╭──

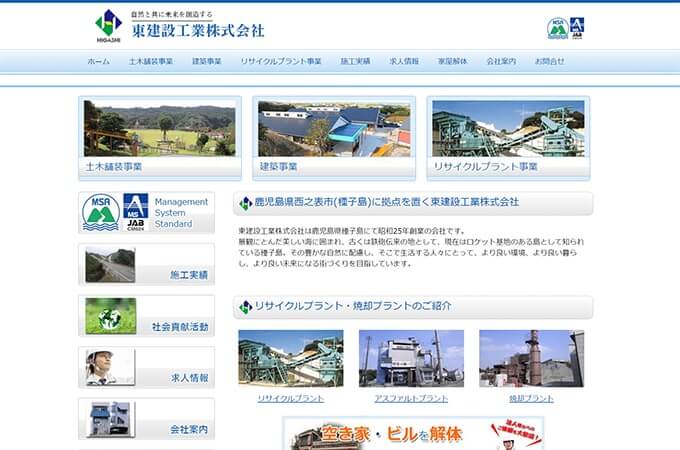This screenshot has height=450, width=680.
Task: Open the リサイクルプラント事業 banner image
Action: click(508, 137)
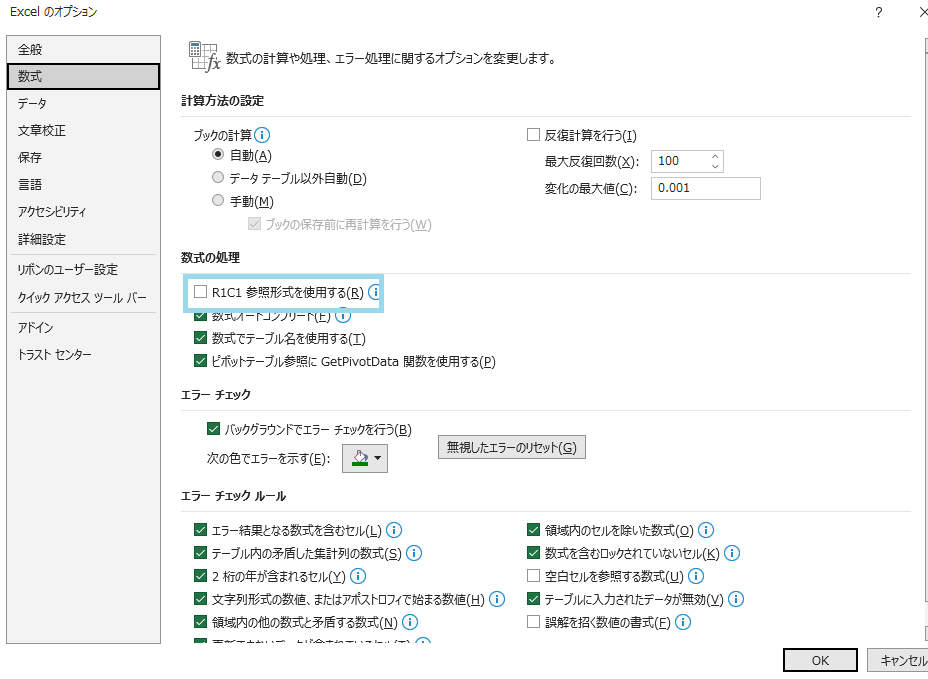Enable the 反復計算を行う checkbox
Viewport: 928px width, 679px height.
pyautogui.click(x=531, y=135)
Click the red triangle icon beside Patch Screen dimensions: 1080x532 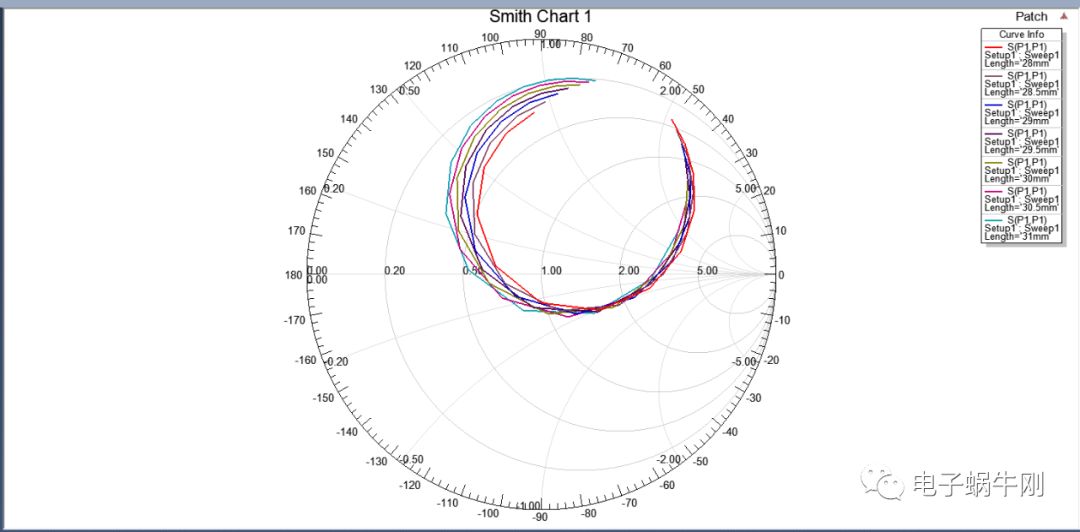pos(1064,16)
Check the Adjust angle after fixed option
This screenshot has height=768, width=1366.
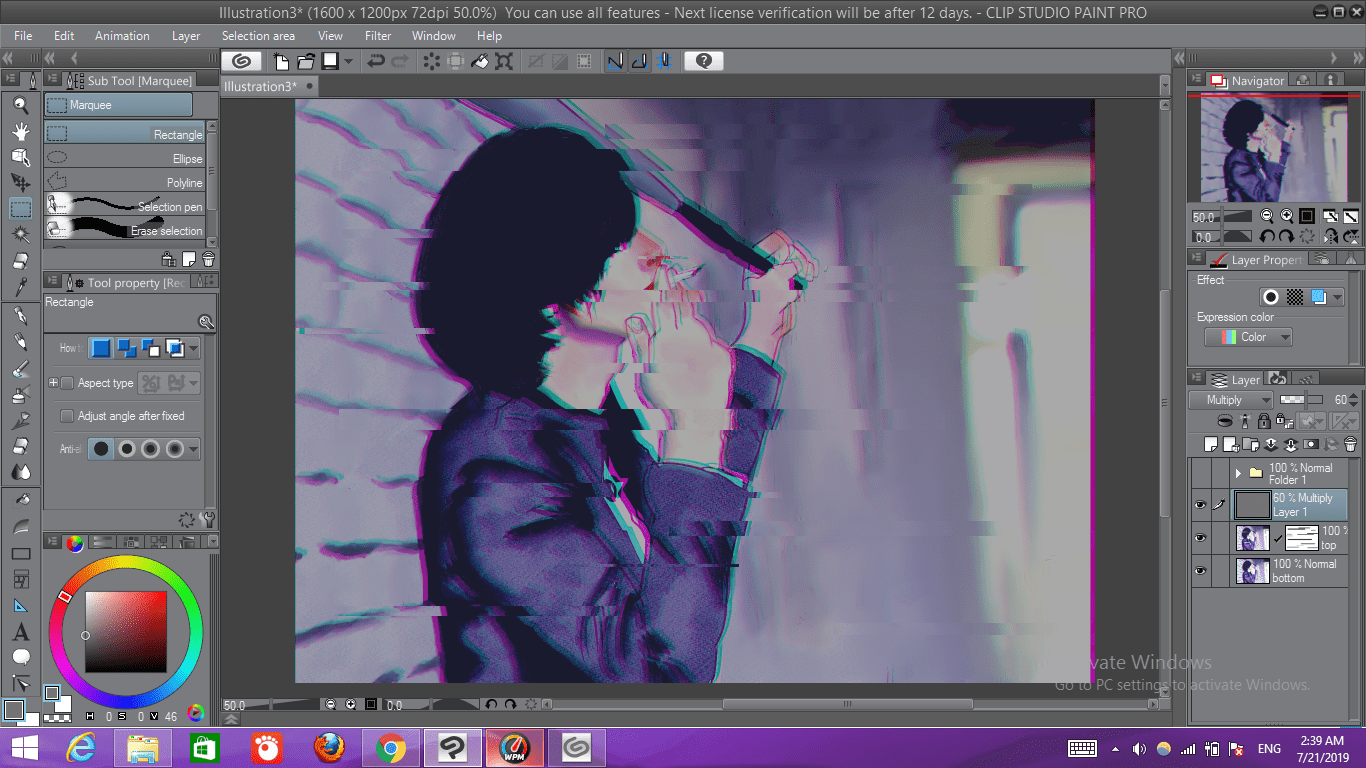point(66,416)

╰──

- [Task statement]: Repeat word for word, leaving out the pictures, each line of the records from the line that holds "Check the Adjust angle after fixed option" through the final one.

- [Solution]:
Check the Adjust angle after fixed option
This screenshot has height=768, width=1366.
point(66,416)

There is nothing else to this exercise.